In ongi caso, la bassa qualità dei film passa decisamente in secondo piano rispetto a un dettaglio, che diventa immediatamente il punctum barthesiano dei film introdotti da Gianni Amelio (siparietto d’aperutra che prevede sempre uno stesso copione: Amelio, un suo amico regista e una discreta quantità di nomi di persona senza cognome, a cui i due fanno riferimento – Paolo, Giovanna, Marco ecc…, come se anche i 1200 spettatori presenti fossero amici intimi dei due). Il dettaglio in questione è: il parrucchino del direttore (della cui esistenza si è sparsa la voce durante una rush line. What’s rush line?). Questo inquietante dettaglio ha avuto sistematicamente la capacità sciamanica di trascendere per importanza il film. Il cervello degli spettatori edotti restava, infatti, intrappolato in quel dettaglio che riappariva violentemente davanti agli occhi degli stessi accompagnato da un violino stridulo come nei peggio flashback dei film di Dario Argento. Gli altri, fortunatamente, dormivano.

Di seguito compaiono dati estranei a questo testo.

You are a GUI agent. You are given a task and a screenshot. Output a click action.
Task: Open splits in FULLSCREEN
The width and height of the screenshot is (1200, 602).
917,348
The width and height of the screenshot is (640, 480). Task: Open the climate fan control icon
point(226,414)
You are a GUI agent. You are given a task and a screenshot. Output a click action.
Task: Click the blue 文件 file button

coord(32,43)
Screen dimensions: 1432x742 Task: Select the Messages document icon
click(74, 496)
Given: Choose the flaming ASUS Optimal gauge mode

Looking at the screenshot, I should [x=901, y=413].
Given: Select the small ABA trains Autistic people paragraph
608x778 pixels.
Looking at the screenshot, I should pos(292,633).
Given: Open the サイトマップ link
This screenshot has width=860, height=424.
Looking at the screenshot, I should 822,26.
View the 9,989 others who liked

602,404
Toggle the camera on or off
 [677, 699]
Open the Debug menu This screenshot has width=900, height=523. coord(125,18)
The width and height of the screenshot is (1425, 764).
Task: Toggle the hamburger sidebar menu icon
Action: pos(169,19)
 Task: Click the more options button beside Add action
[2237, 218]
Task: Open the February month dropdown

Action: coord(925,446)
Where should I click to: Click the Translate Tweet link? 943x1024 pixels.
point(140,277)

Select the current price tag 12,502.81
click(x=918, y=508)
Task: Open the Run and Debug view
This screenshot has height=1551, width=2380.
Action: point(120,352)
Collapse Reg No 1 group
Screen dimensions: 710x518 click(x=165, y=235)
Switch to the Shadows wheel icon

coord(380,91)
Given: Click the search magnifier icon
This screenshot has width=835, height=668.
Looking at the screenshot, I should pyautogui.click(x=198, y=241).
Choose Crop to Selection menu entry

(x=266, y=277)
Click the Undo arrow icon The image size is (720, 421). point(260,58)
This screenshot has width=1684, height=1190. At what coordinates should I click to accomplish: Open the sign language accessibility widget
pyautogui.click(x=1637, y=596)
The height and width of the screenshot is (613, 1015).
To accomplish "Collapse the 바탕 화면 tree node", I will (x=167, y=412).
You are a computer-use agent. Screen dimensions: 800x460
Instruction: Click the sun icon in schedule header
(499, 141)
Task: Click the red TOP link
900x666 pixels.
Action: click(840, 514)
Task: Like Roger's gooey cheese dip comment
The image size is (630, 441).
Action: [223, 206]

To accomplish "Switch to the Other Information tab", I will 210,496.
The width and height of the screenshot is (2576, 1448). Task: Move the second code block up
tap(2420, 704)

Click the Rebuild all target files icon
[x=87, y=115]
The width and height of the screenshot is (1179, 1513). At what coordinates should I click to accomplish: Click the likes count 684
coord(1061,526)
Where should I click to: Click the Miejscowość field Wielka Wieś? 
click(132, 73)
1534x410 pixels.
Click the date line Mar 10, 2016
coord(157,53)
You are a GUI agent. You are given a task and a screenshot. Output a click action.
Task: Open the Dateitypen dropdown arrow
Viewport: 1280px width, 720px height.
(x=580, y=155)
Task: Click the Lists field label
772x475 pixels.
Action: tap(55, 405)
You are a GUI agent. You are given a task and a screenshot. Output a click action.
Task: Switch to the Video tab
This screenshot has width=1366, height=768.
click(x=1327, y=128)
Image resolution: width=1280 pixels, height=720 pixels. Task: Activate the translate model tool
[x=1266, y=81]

E, mentre nei locali del Lux una senzione distaccata e tardiva del Club to Club pompava musica a menetta pure nel cesso, le maschere del TFF, formate da un master biennale sul concetto di rush line dal titolo “rush line: prospettive, ruoli, punti di confronto”, venivano seguite da un équipe di psicologi ambulanti, che cercavano di contenere il delirio schizofrenico del dire contemporaneamente tutto e il contrario di tutte di cui spesso cadevano vittima.
Non si può fare a meno di dire, però, che i film di TFF di quest’anno erano accomunati tutti da un grande pregio: il fatto di durare poco. Un noto critico cinematografico giustamente dice che il tff quest’anno ha avuto mediamente una buona qualità “come ha dimostrato la crescente presenza del pubblico e degli accreditati”, che è un po’ come dire che le ristampe di un libro sono indice del valore del libro in sé e non della moda cui spesso la gente cede (facendo dunque impennare le vendite). Se molta gente va a vedere un film è automaticamente detto che ne resti soddisfatta? Non proprio.
Per finire, il presidente della giuria ha pensato bene di dare “il premio della giuria” a un film che fa sentire meno solo, nel panorama cinematografico, il protagonista del suo utimo lavoro quanto a peregrinare-desertificato-senza senso-alcuno.